— BEGIN RECORDS FOR THE EXERCISE —

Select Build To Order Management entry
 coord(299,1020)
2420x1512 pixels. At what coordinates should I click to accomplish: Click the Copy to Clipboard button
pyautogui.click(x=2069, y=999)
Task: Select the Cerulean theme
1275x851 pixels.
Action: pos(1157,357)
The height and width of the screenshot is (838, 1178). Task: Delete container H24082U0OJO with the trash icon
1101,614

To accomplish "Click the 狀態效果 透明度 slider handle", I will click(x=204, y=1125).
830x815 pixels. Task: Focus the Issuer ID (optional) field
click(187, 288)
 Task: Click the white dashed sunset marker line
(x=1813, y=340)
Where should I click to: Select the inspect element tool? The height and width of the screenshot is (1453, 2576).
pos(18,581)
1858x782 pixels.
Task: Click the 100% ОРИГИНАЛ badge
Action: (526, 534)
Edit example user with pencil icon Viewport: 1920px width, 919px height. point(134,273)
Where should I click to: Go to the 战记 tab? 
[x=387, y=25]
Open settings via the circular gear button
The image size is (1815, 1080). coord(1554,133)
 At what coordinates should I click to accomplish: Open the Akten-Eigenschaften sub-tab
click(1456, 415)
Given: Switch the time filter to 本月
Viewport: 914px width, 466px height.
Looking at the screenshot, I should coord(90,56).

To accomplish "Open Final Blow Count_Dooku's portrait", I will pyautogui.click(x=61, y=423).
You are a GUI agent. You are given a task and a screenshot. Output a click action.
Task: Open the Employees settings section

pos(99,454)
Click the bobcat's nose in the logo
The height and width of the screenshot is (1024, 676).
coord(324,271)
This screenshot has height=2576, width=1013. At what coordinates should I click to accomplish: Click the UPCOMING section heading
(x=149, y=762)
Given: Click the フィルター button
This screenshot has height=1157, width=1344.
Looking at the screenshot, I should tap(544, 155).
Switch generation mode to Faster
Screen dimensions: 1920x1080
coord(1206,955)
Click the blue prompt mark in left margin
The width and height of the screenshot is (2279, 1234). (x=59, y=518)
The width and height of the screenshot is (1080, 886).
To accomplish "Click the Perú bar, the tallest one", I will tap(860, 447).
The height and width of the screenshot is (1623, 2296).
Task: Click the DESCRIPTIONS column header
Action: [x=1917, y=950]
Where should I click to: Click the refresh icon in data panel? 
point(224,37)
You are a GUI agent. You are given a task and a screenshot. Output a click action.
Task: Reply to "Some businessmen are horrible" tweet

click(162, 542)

— END RECORDS FOR THE EXERCISE —

◆ CHALLENGE:
Please copy out, in full, each row above that contains the string "pyautogui". Case counts.

◆ THE RESULT:
pyautogui.click(x=2069, y=999)
To accomplish "Open Final Blow Count_Dooku's portrait", I will pyautogui.click(x=61, y=423).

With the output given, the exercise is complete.